Teraz pora na coś weselszego. Pytałam was o szczotkę, przegrzebałam cały internet, przeczytałam tysiące opinii, znalazłam okazję i zdecydowałam się na model Babyliss  2735e

                          

Jutro ma przyjść, bo zamówiłam przez stronę Media Expert, bo aktualnie jest na nią promocja:) 

W tym tygodniu przyszły buty z zamówienia z Deezee. Muszę przyznać, że są bardzo wygodne i nie spadają, czego się obawiałam. Śmigam w nich prawie codziennie. 

Z przesyłek doszła również ramoneska :) jest piękna, ma lekkie przetarcia, ale i tak jest w idealnym stanie i jest dosyć ciężka jak na prawdziwą ramoneskę przystało, ale to nie odbiera jej uroku. 

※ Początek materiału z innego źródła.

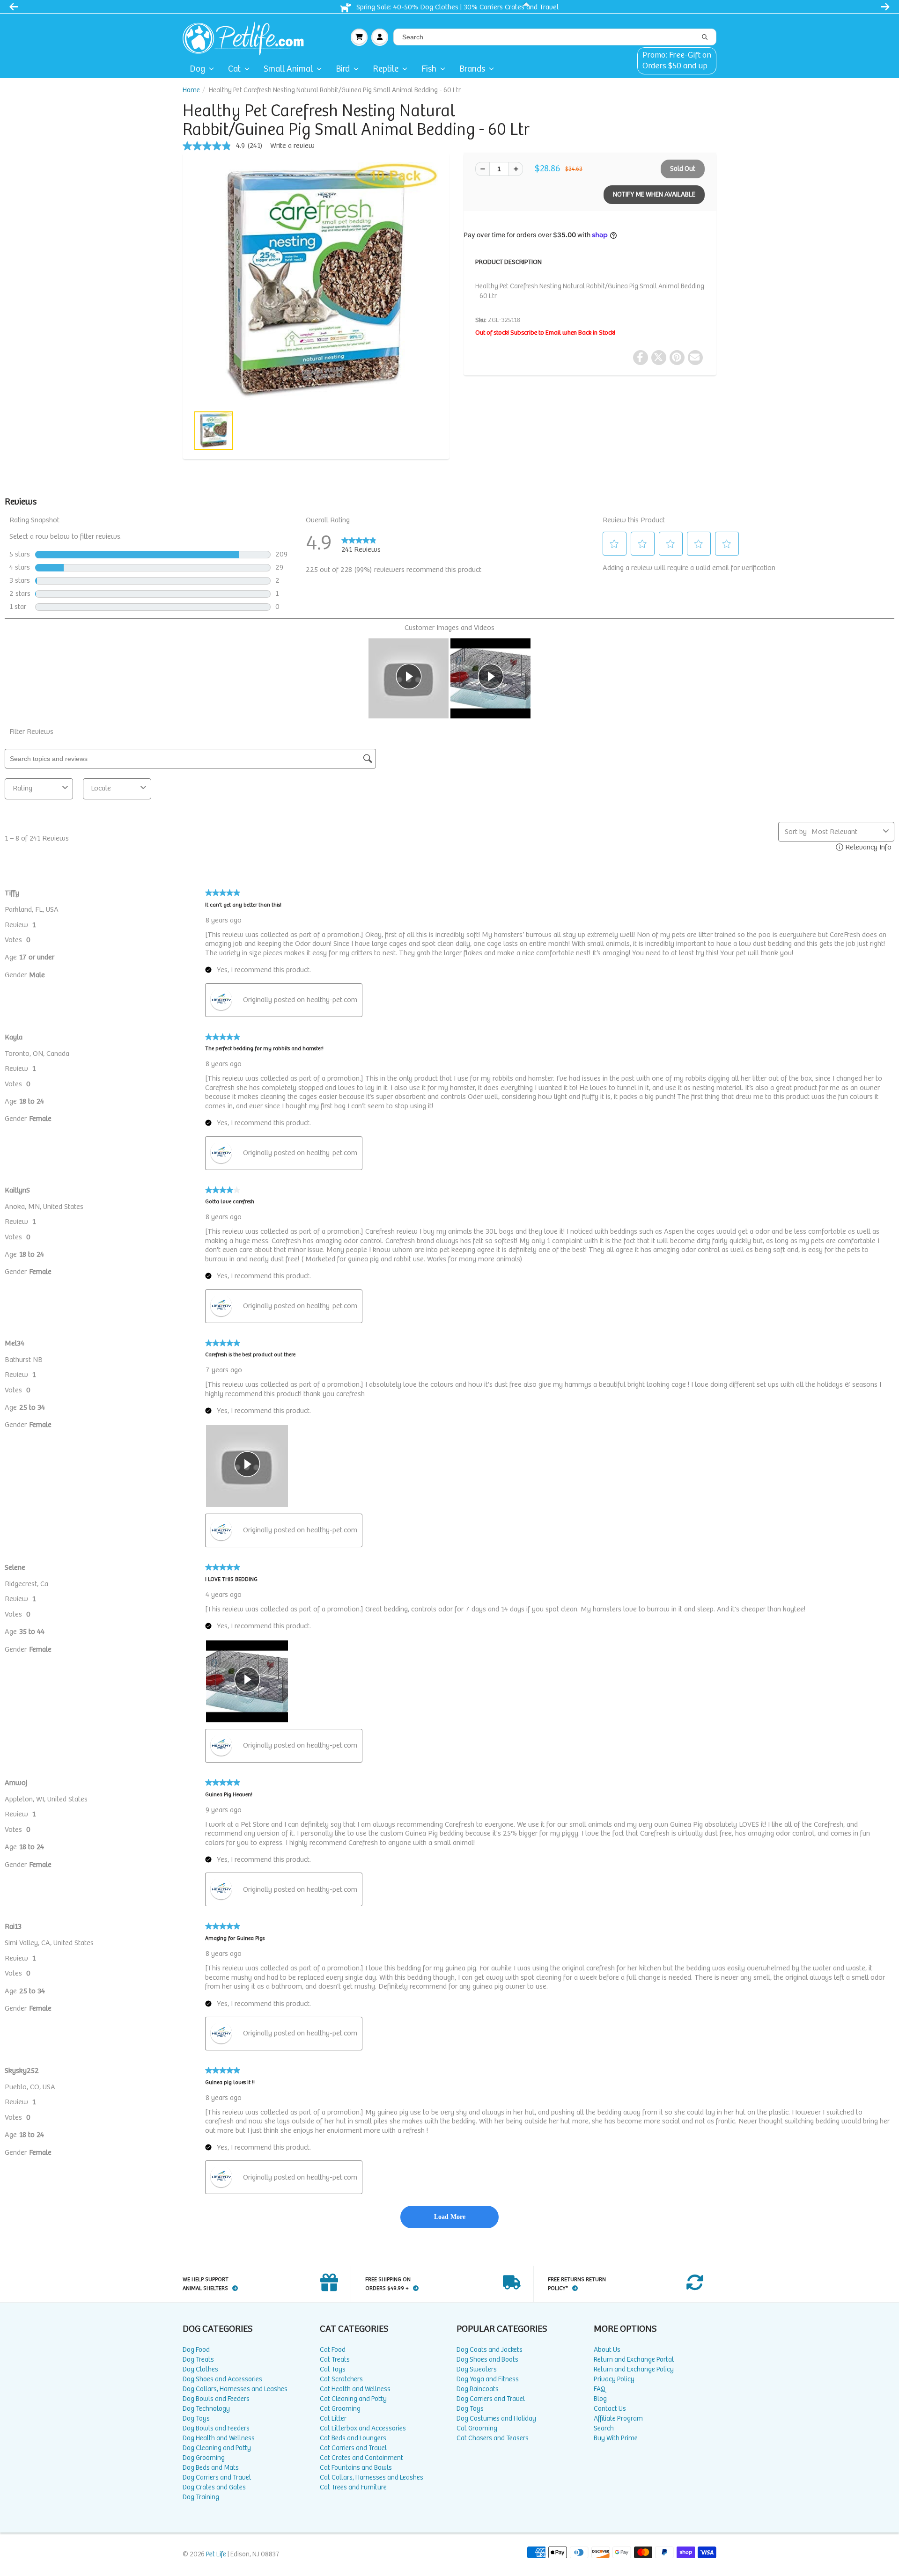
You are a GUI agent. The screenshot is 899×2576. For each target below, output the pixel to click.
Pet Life (216, 2554)
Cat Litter (333, 2418)
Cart (359, 37)
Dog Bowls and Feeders (216, 2399)
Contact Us (610, 2409)
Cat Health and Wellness (355, 2389)
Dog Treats (198, 2360)
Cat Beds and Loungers (353, 2438)
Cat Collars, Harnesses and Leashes (371, 2477)
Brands (472, 69)
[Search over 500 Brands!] (704, 37)
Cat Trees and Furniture (353, 2487)
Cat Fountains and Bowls (356, 2468)
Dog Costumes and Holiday (496, 2418)
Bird (343, 69)
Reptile (385, 69)
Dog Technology (206, 2409)
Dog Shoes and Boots (487, 2360)
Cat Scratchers (341, 2379)
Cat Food (333, 2350)
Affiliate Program (618, 2418)
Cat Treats (335, 2360)
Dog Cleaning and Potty (217, 2448)
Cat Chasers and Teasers (493, 2438)
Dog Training (201, 2497)
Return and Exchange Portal (634, 2360)
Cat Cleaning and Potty (353, 2399)
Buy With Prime (616, 2438)
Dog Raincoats (478, 2389)
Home (191, 90)
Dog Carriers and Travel (217, 2477)
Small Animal (288, 69)
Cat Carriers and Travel (353, 2448)
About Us (607, 2350)
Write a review (292, 146)
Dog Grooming (204, 2458)
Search (604, 2428)
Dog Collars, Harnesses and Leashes (235, 2389)
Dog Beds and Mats (211, 2468)
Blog (600, 2399)
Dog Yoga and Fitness (488, 2379)
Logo (247, 37)
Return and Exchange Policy (634, 2369)
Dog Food (196, 2350)
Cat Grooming (340, 2409)
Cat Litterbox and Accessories (363, 2428)
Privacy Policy (614, 2379)
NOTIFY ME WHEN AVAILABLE (654, 194)
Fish (428, 69)
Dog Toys (196, 2418)
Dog (197, 69)
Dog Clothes (200, 2369)
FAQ (599, 2389)
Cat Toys (333, 2369)
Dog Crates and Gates (214, 2487)
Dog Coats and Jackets (490, 2350)
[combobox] (554, 37)
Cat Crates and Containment (361, 2458)
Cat (234, 69)
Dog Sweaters (477, 2369)
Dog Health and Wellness (219, 2438)
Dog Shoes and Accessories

Z nowości piękna, czarna dzianinowa hiszpanka z h&m :) zarobiłam parę groszy, bo czasem coś gdzieś sprzedam:)

i patrze co upolowałam:D chorowałam na ten top od wakacji:) 

z aktywności dziś niewiele, ale wierzcie mi nie mam chęci.

Polecam nowy zestaw Gym Break :) zakwasy mega.

Miłego wieczoru wam życzę i jakby ktoś z okolic Tychów Bierunia słyszał o pracy dla plastyka/grafika dajcie proszę znać.